Aim = Repeat the lines from the one containing "Click the magenta arrow pointing at the title" through the end of the records, inclusive, with "magenta" switched to "purple" and everything else left as it is. Give only those lines.

Given information =

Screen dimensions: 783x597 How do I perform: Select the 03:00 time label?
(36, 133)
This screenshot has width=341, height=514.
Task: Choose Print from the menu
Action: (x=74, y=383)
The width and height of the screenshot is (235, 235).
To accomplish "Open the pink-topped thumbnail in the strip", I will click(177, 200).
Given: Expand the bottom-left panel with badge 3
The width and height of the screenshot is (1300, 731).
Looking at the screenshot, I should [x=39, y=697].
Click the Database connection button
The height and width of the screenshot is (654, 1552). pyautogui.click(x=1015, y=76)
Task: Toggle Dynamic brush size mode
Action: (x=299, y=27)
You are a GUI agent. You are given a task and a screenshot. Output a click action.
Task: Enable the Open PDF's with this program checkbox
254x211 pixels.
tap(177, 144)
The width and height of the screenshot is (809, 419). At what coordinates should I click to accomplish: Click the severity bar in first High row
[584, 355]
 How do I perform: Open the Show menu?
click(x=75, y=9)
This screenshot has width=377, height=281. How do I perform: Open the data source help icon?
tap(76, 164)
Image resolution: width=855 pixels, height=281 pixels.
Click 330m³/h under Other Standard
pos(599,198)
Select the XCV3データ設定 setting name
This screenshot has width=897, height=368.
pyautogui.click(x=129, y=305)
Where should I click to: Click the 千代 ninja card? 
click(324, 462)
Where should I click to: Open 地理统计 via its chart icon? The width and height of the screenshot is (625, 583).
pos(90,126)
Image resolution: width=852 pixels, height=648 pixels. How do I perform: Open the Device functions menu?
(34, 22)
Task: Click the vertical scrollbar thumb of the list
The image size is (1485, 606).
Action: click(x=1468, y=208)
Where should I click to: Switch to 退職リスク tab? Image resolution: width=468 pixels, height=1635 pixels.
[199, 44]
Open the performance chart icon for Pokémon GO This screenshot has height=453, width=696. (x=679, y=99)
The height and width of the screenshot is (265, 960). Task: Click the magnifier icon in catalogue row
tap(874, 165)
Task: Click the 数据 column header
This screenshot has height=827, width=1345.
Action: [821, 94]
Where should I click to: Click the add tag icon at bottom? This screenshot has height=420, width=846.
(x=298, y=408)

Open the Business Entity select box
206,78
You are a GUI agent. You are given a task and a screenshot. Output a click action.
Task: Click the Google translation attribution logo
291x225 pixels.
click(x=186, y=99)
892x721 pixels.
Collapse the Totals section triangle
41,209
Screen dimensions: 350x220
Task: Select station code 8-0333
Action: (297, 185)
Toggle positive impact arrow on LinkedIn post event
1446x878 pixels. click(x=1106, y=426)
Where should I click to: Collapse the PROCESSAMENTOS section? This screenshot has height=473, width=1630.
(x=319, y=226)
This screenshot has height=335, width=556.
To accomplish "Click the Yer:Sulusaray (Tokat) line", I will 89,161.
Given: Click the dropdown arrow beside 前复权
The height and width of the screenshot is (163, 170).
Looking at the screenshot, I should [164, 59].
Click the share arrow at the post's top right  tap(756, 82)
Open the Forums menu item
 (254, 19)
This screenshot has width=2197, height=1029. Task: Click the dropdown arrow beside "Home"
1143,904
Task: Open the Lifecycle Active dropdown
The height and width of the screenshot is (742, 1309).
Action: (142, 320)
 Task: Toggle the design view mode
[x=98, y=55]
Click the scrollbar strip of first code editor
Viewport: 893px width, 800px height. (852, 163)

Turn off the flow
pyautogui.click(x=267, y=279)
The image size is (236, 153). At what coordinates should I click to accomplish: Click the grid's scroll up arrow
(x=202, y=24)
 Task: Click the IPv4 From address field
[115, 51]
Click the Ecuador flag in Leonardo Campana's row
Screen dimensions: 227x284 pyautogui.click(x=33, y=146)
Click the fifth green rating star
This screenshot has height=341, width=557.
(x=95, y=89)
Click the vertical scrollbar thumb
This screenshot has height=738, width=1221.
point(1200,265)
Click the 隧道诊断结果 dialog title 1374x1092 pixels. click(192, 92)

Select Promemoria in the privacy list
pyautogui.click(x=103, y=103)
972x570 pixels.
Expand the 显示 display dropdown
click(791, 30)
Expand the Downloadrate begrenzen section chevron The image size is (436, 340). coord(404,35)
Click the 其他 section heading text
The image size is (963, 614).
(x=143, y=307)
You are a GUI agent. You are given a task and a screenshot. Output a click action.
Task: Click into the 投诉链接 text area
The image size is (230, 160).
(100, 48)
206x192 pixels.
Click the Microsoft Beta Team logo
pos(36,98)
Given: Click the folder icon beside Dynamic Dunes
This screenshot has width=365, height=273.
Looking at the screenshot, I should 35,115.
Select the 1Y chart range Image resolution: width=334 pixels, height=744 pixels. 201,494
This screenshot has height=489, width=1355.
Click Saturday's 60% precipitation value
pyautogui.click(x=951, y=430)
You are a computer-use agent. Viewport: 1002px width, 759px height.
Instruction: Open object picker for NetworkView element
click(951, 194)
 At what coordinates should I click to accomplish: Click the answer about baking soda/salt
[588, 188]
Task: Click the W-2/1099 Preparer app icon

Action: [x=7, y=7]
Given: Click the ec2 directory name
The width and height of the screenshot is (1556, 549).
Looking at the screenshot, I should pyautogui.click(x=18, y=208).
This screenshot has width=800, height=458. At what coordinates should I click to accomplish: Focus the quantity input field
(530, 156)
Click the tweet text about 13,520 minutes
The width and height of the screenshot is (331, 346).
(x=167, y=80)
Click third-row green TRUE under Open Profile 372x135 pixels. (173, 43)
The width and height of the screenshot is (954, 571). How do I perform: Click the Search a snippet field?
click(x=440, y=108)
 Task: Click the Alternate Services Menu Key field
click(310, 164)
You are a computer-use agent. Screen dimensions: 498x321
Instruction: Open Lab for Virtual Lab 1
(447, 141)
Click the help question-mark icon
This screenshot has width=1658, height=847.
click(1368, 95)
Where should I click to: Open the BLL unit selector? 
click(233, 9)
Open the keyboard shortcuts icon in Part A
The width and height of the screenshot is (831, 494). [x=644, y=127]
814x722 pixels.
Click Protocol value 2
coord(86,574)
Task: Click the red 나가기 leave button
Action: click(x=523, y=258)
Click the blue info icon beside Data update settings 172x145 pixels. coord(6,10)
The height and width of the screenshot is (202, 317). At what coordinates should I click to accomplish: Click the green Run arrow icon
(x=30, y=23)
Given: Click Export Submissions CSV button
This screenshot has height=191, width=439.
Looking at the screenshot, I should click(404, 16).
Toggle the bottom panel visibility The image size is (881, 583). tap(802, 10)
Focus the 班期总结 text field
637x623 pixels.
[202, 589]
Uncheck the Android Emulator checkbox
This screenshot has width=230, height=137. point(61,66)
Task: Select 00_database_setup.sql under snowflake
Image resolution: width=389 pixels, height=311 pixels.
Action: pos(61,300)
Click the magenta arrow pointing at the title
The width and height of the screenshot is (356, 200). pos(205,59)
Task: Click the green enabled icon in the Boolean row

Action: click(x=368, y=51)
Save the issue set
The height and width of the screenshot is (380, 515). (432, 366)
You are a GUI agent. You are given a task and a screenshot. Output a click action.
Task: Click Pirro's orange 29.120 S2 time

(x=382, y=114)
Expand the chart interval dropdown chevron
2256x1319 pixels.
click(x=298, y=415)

Result of the exercise =
Click the purple arrow pointing at the title
The width and height of the screenshot is (356, 200). pos(205,59)
Task: Click the green enabled icon in the Boolean row

Action: click(x=368, y=51)
Save the issue set
The height and width of the screenshot is (380, 515). (432, 366)
You are a GUI agent. You are given a task and a screenshot. Output a click action.
Task: Click Pirro's orange 29.120 S2 time

(x=382, y=114)
Expand the chart interval dropdown chevron
2256x1319 pixels.
click(x=298, y=415)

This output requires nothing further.